— Prompt —
Leave out the pictures and print the rest of the entries exactly as they stand.

— Records for the task —
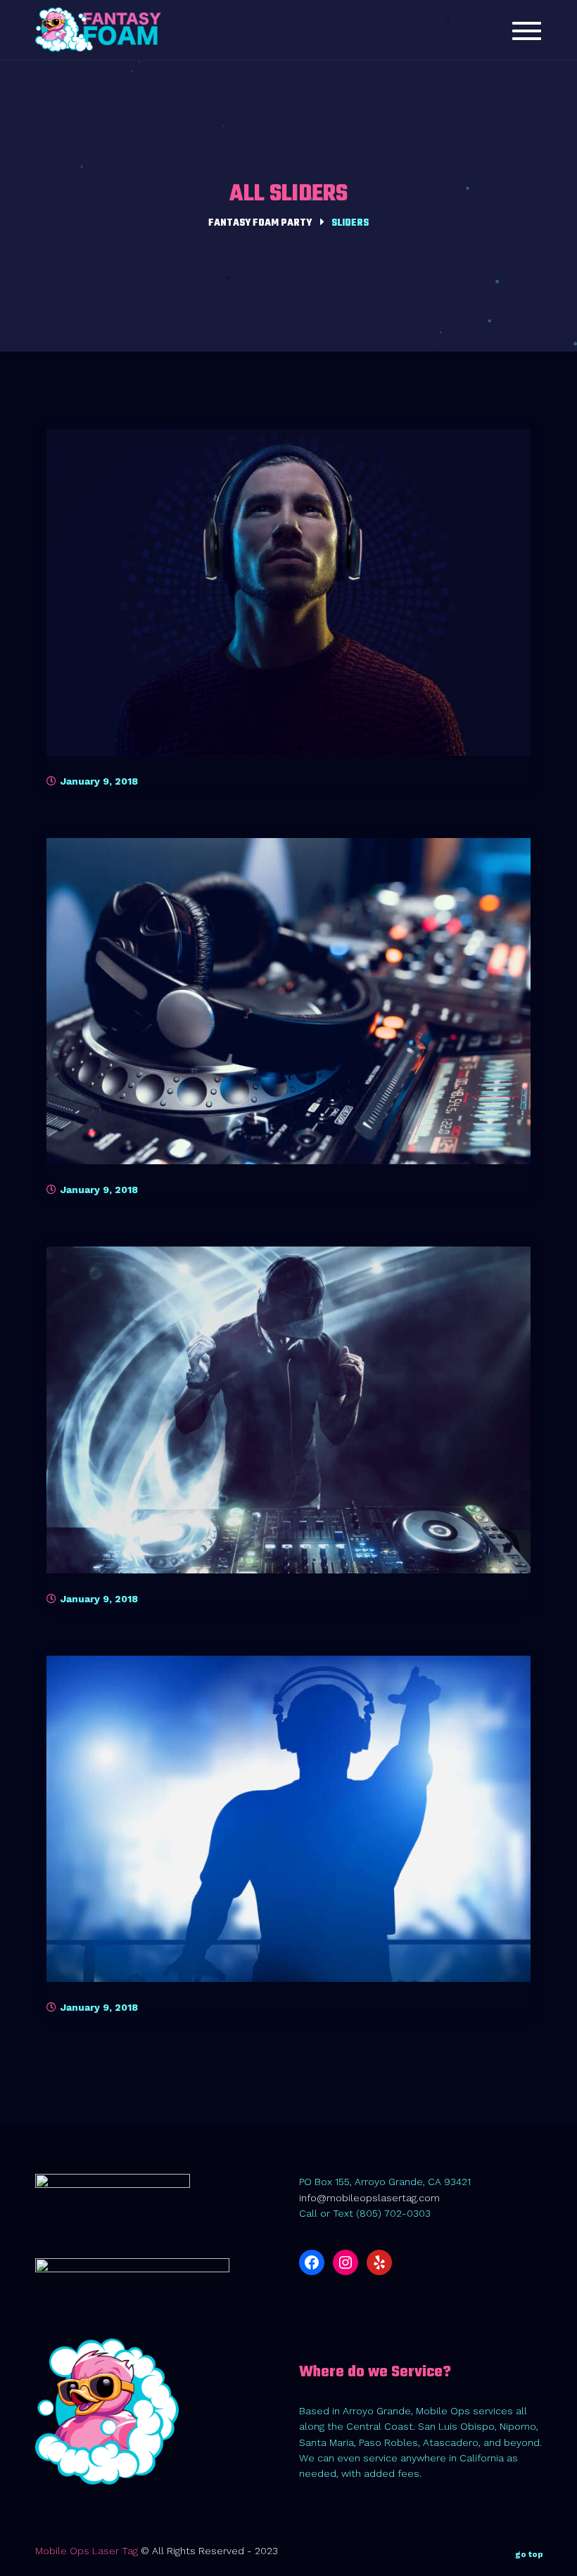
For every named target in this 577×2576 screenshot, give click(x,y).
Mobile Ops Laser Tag (86, 2550)
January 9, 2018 (98, 781)
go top (529, 2554)
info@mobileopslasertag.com (369, 2197)
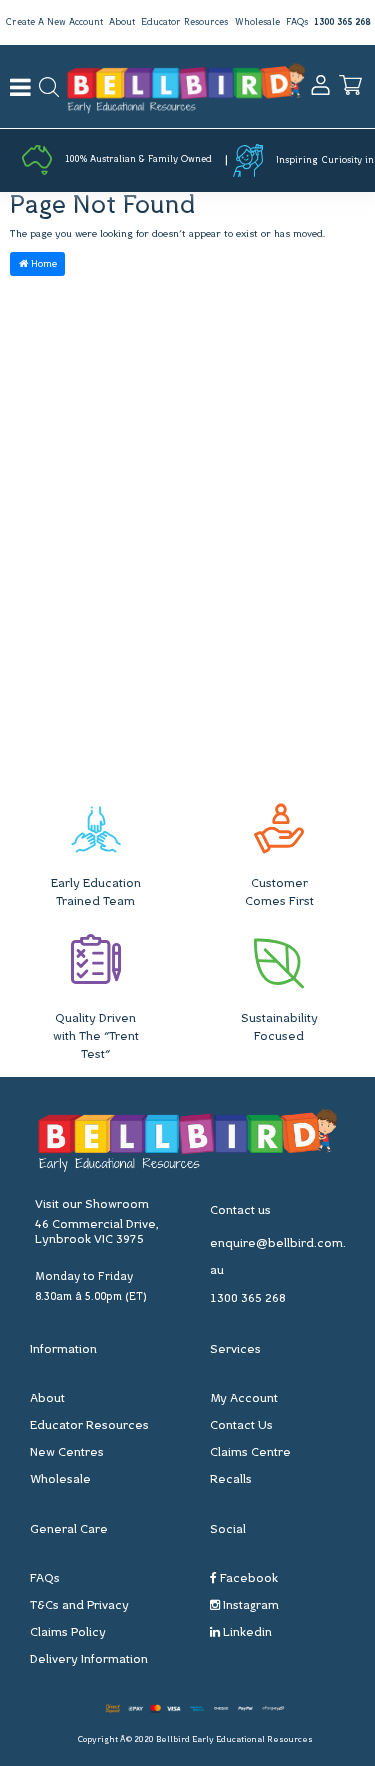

— Your response —
For every named target in this 577×2576 screenshot, give click(x,y).
Mobile Ops Laser Tag (86, 2550)
January 9, 2018 (98, 781)
go top (529, 2554)
info@mobileopslasertag.com (369, 2197)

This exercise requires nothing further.